Turkey has supported all efforts on Cyprus issue: FM Çavuşoğlu
ANKARA/NEW YORK-Anadolu Agency
Turkey has long supported efforts to solve the Cyprus issue, but before any new negotiations, the sides must identify the framework for a solution, said Turkey’s foreign minister on Sept. 24.
The remarks came at the U.N. building in New York, on the sidelines of the General Assembly meeting, when Mevlüt Çavuşoğlu came across Nikos Christodoulides, Greek Cyprus’ top diplomat.
When Christodoulides proposed that Çavuşoğlu agree to a federation model for Cyprus and extended his hand, Çavuşoğlu declined, saying: “First we need to decide what we are going to negotiate on, a two-state solution or something else?”
Claiming that a shared federation is the only solution to the Cyprus issue, Christodoulides said: “Forget two state or confederation.”

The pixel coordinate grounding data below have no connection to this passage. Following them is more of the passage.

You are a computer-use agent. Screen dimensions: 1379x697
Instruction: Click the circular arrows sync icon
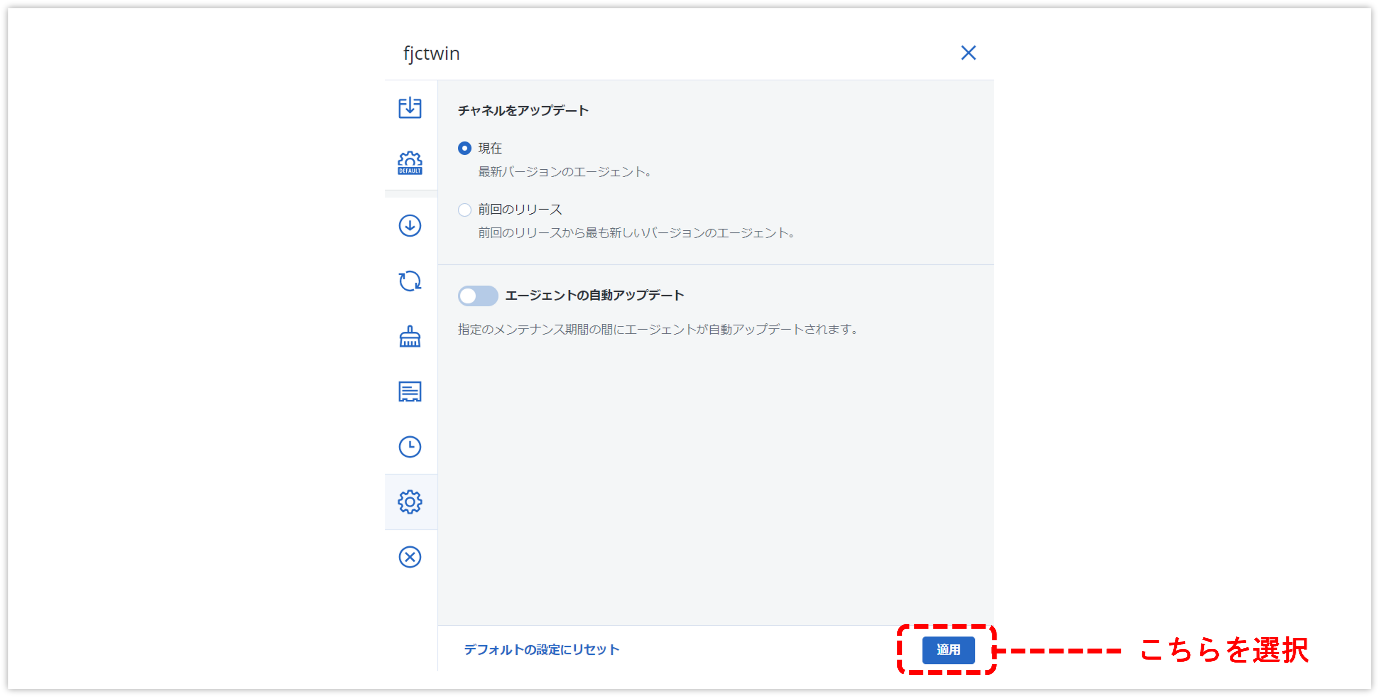[410, 282]
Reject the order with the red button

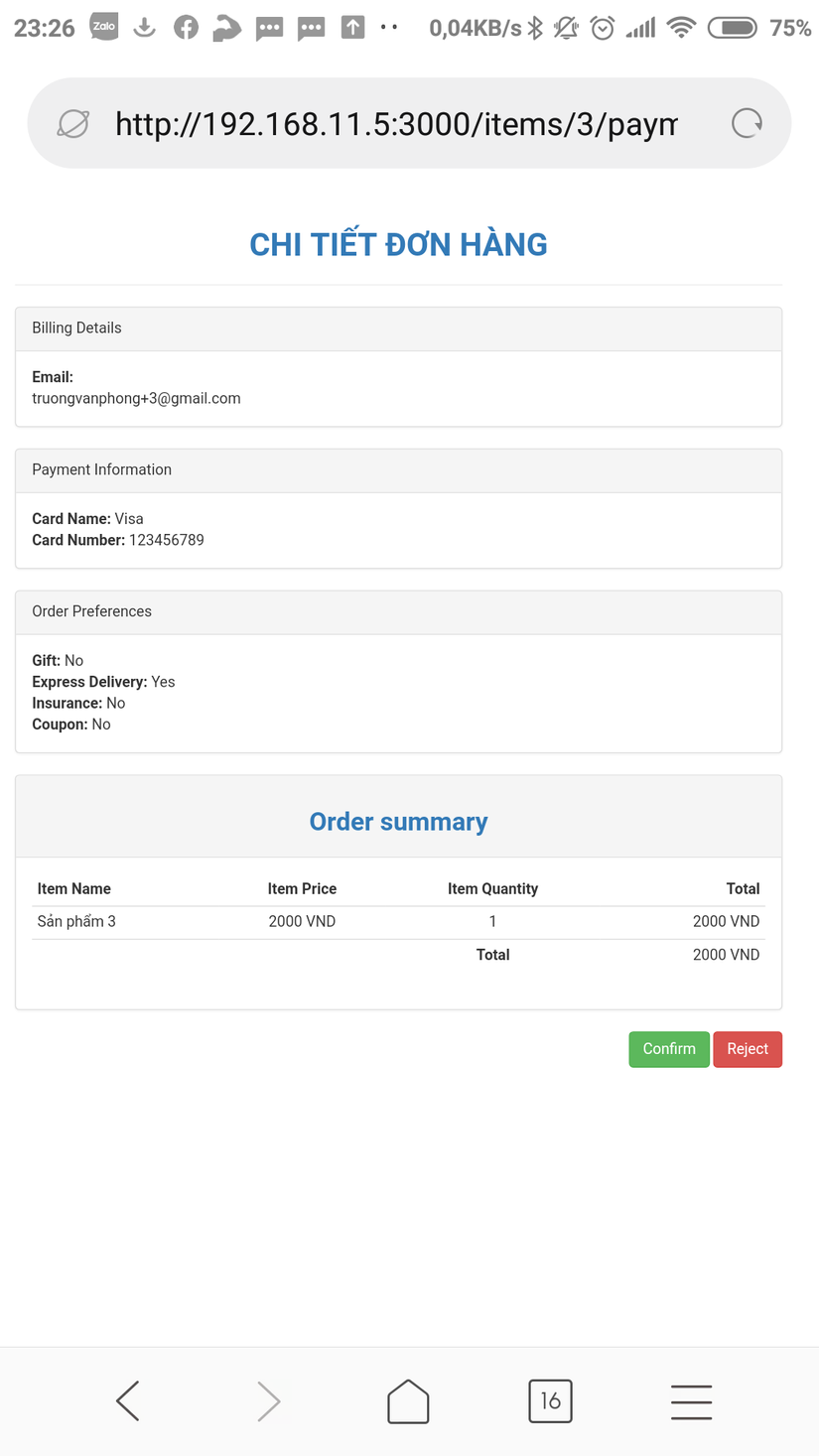(748, 1049)
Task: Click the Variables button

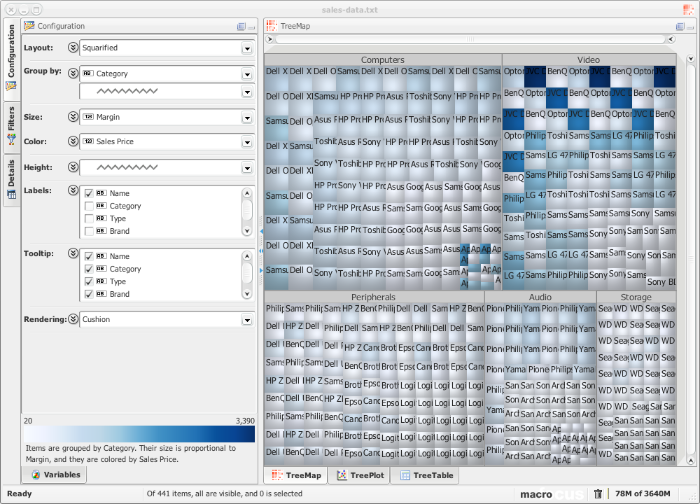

Stressing the importance of a “result-oriented” process, Çavuşoğlu said Turkey has long supported all efforts for a solution on the island, including the 2004 Annan plan -- which Turkey and the Turkish Republic of Northern Cyprus (TRNC) supported, but Greek Cyprus rejected -- and the 2017 talks in Crans-Montana, Switzerland.
Çavuşoğlu said "new options" should be evaluated after the latest negotiation process ended without an outcome.

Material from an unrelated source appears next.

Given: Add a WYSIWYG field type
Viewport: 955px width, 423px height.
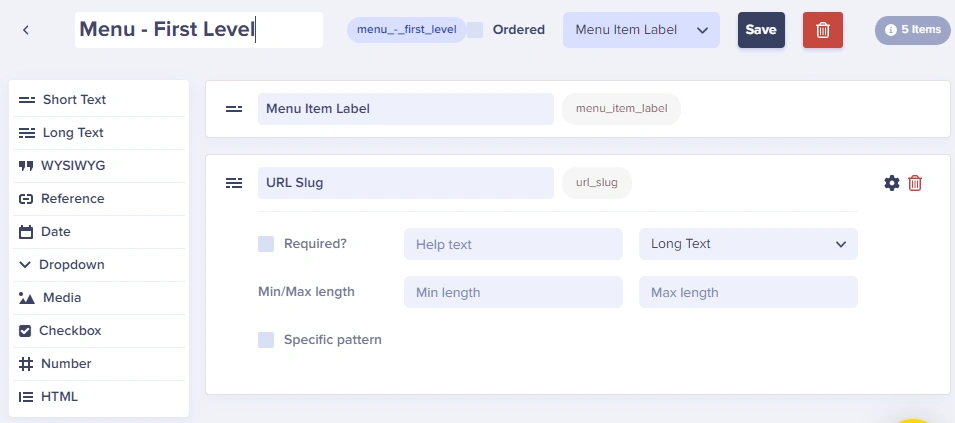Looking at the screenshot, I should 99,166.
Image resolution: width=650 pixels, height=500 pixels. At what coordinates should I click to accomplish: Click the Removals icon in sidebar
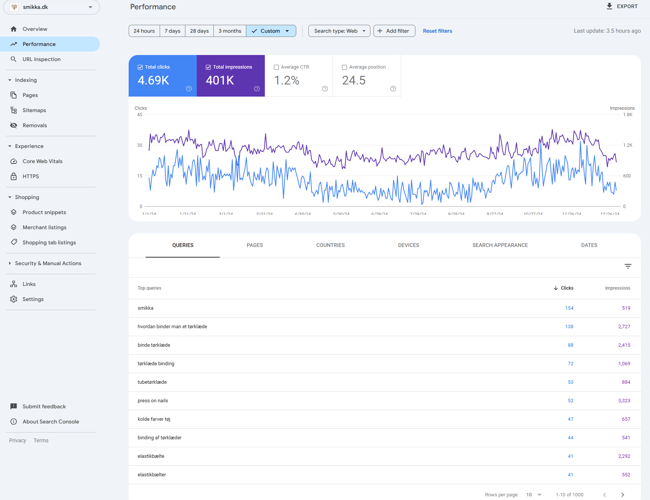click(14, 125)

In 1974, following a coup aiming at Cyprus’ annexation by Greece, Ankara had to intervene as a guarantor power. In 1983, the TRNC was founded.
The decades since have seen several attempts to resolve the dispute, all ending in failure.
The latest, in 2017 in Crans-Montana, held with the participation of the guarantor countries -- Turkey, Greece, and the U.K. -- ended in failure.
In 2004, in twin referendums, the plan of then-U.N. Secretary-General Kofi Annan was accepted by Turkish Cypriots but rejected by Greek Cypriots.
Talks have focused on a federal model, based on the political equality of the Turkish Cypriot and Greek Cypriot sides, but Greek Cypriots’ intransigence and rejection of such a solution, including the Annan plan, led to the emergence of other models.
In a recent report, current U.N. Secretary-General Antonio Guterres also said that "new ideas" may be needed for a settlement on the island.